(Passage for review Opens)

So what are we to believe and what are we to do? Should we become angry at our lot in life, blame the corporations and their CEOs for what we don’t have in luxuries and for some of us, even necessities, and start protesting. Should we instead pick up signs and march on our local and national government offices and blame them for the same things? Who is at fault for the state of our nation and for the state of the poor?

Does it matter? I suppose in terms of God’s justice, any injustice matters, but what are we to do about it? Should we ignore the poor or help them? Should we only give to those who are out of work and seeking to regain employment, or should we also be giving to anyone, regardless of their circumstances and the choices they are making?

HomelessIt seems to come down to a matter of choice, and I think that’s what the Bible is trying to tell us. Jesus paid his taxes willingly (Mark 12:17) regardless of how Rome was going to make use to that income. His disciples did sell all that they had and gave the proceeds to the poor among them. Even the poor widow chose to give her entire income to the treasury box. No one made these people (with the exception of the Roman tax) give away their money. They made a conscious decision to do so. It’s not wrong to feed a starving child. It’s not wrong to give to organizations who provide medical care for the needy. It’s not even wrong to give away literally everything you own so that the poor will have something to eat for a day or two (even though, in the process, you make yourself one of the poor).

But you don’t have to. More accurately, you are not compelled to give away literally everything you own for the sake of another. If it is part of your values system to do so, then you can do so. If Max Udargo wants to surrender his entire income, all of his savings, everything he’s got, in order to provide healthcare for even one person, regardless if they choose to work or not, he is completely free to do so. But he shouldn’t be made to do so. If the writer of the Mountain Home News blog doesn’t want to surrender his income for the benefit of others, he shouldn’t be made to do so. It’s not charity if it has to be forced or if the consequence of not giving is to go to jail (such as for income tax evasion).

I can’t tell you that corporate greed isn’t a problem or that adjustments shouldn’t be made in the system, but I’m not going to tell you that those who have worked, and worked hard for their incomes should be deprived of them for the sake of people who choose not to take advantage of the opportunity to work. I can tell you that you can look at who God is and how He has taught us mercy and compassion and you can act accordingly. You can give but it is your choice based on the values you hold dear as a person of faith.

(Passage for review Closes)
(Data section Opens)

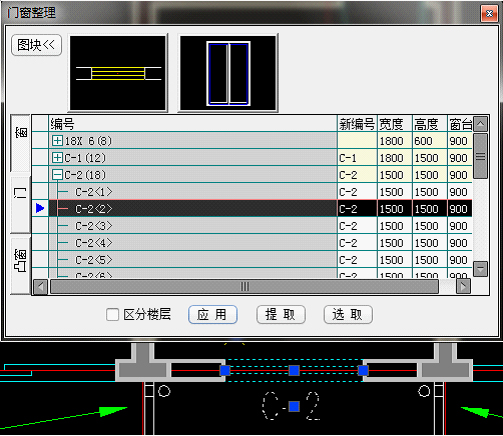Click the vertical scrollbar up arrow
503x436 pixels.
pyautogui.click(x=480, y=124)
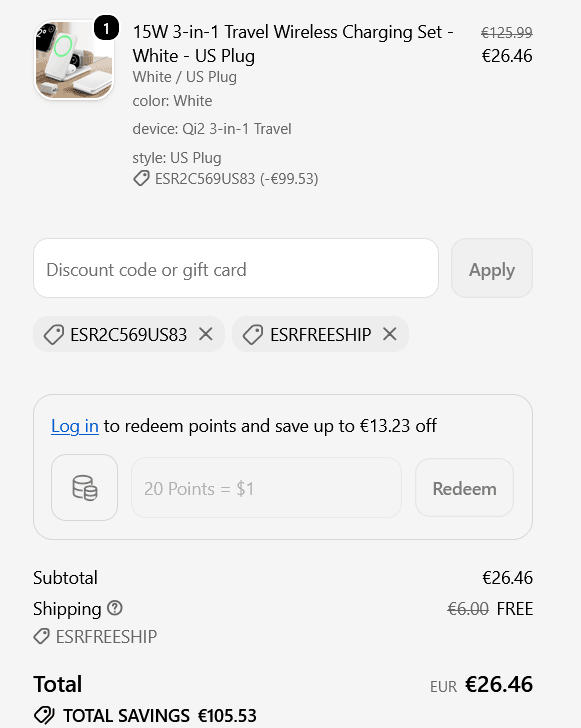
Task: Click the tag icon under Shipping
Action: point(41,637)
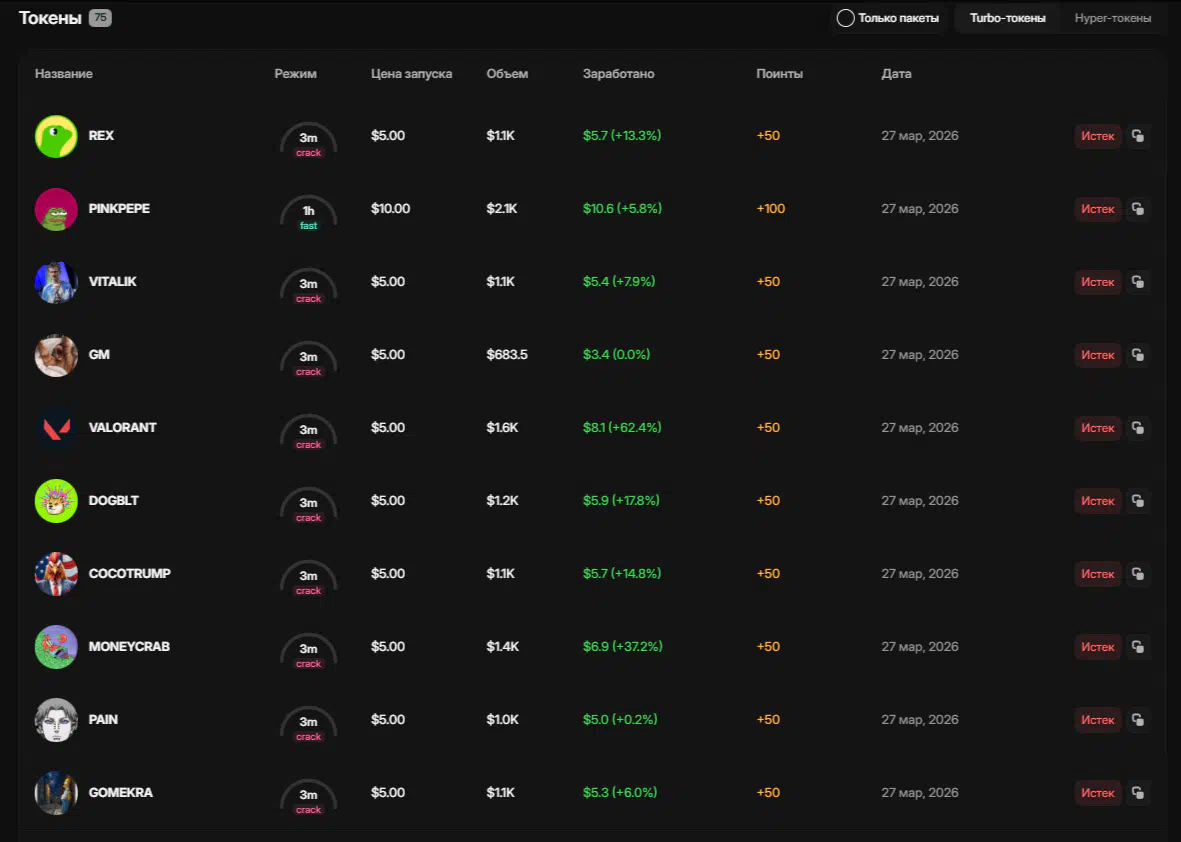Viewport: 1181px width, 842px height.
Task: Click the REX green dinosaur avatar
Action: 56,136
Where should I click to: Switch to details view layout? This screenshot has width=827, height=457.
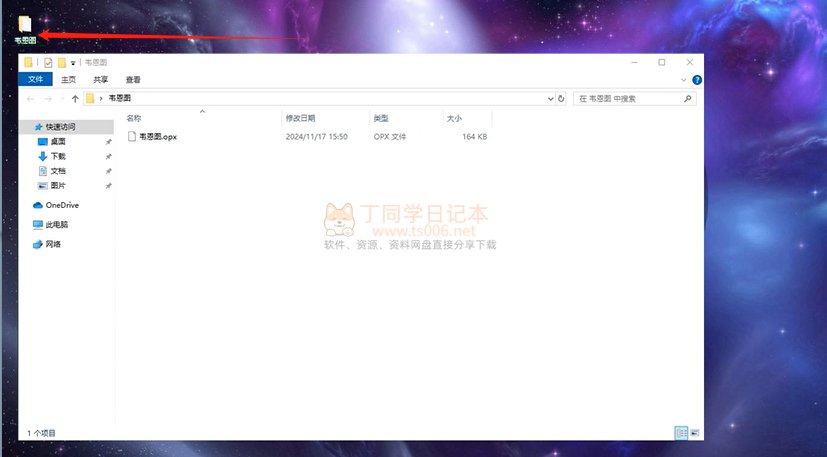(x=681, y=433)
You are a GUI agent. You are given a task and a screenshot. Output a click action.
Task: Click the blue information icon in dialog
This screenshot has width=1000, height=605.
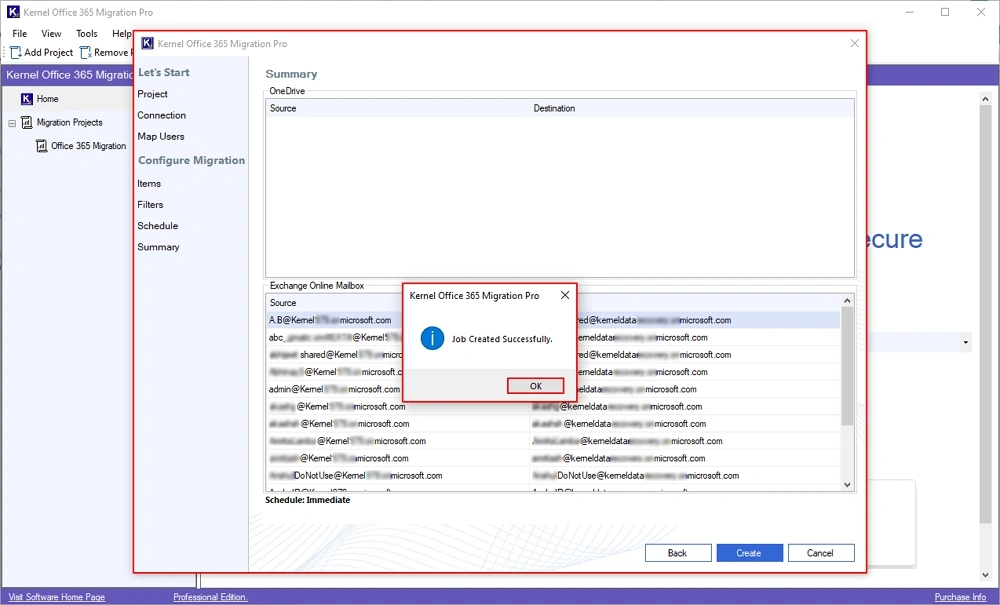tap(432, 339)
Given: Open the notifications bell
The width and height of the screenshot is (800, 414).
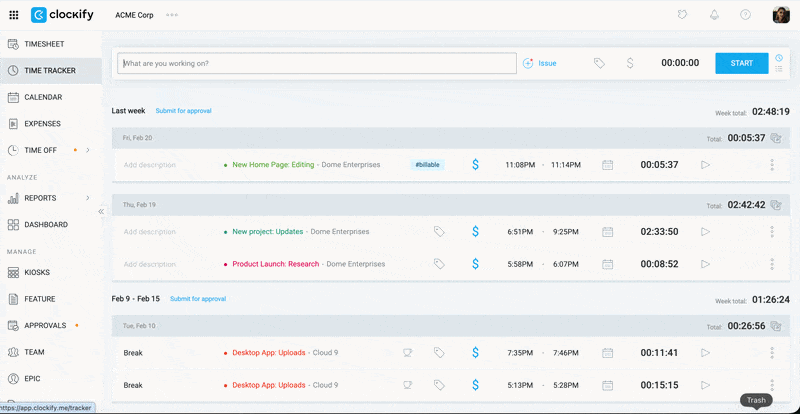Looking at the screenshot, I should pyautogui.click(x=714, y=15).
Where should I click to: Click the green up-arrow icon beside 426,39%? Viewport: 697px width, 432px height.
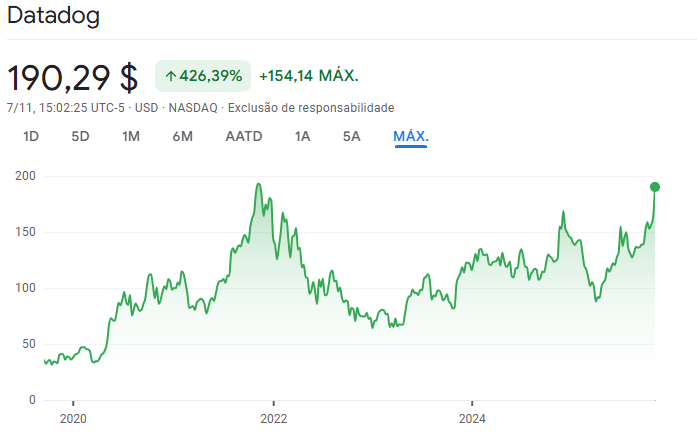(x=170, y=76)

(Data section Closes)

Task objective: In the passage on charity and the poor, what did the poor widow give to the treasury box? These lines are separate material with no connection to the passage on charity and the poor.

Answer for the task: Her entire income.